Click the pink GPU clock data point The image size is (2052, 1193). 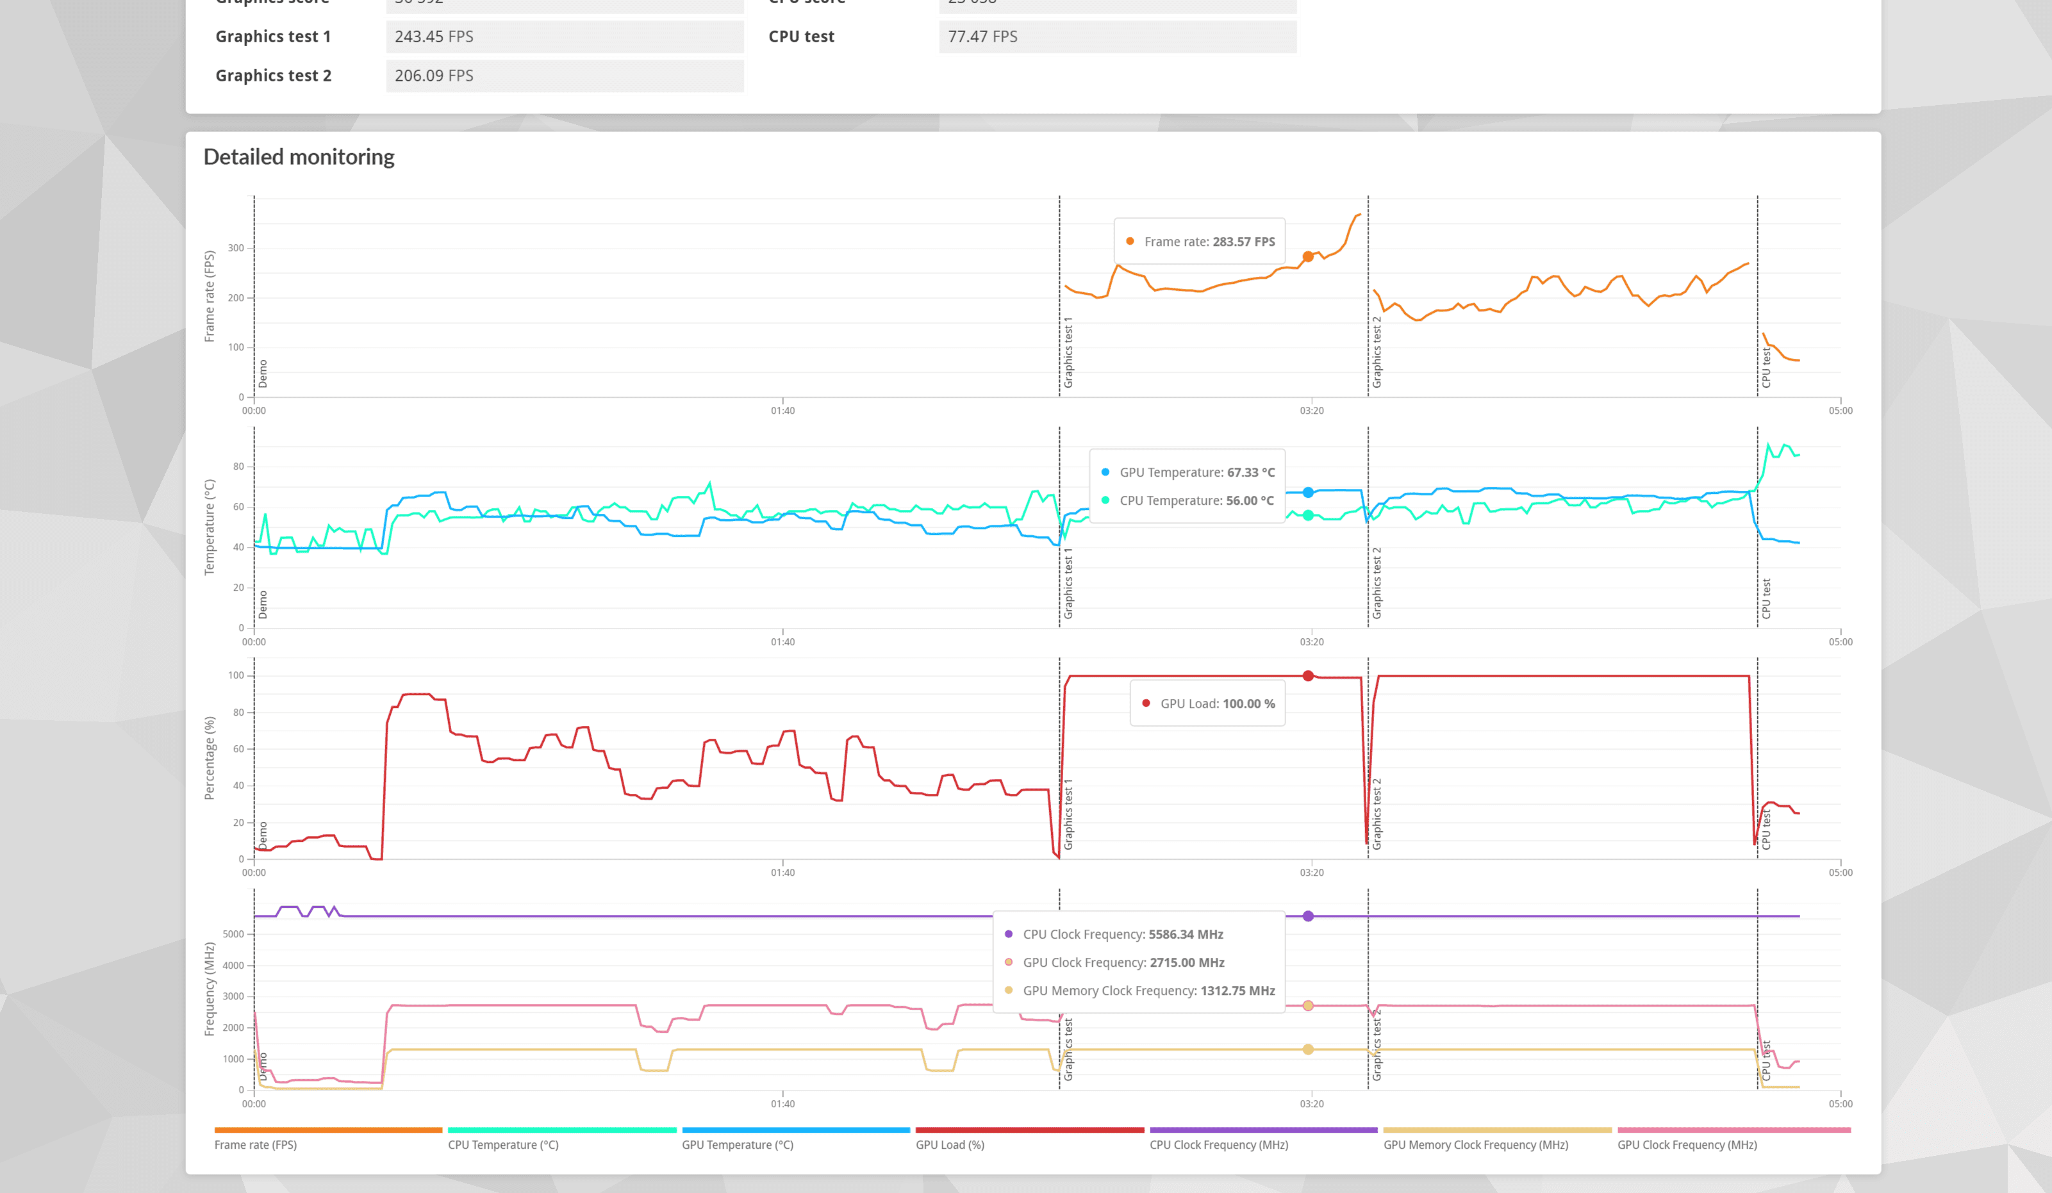coord(1308,1006)
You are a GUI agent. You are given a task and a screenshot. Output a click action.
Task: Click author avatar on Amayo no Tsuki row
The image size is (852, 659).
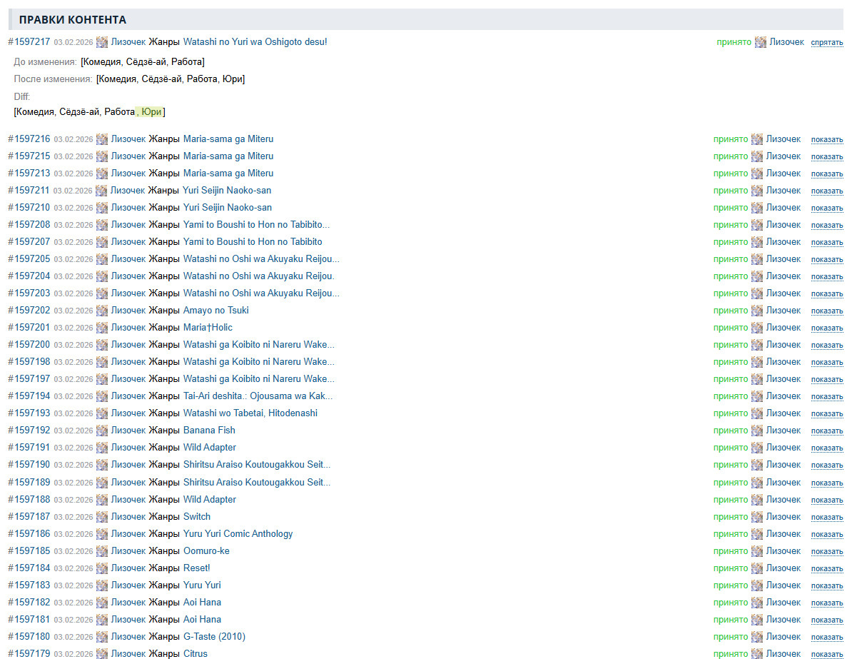102,311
┄┄┄┄┄┄
● **What is needed**: Repeat the items word for word, starting at the line containing "You are a GUI" and continuing through the last line of the items. Leave the pictures out of your answer.

● **Solution**:
You are a GUI agent. You are given a task and a screenshot. Output a click action.
Task: Click author avatar on Amayo no Tsuki row
The image size is (852, 659).
102,311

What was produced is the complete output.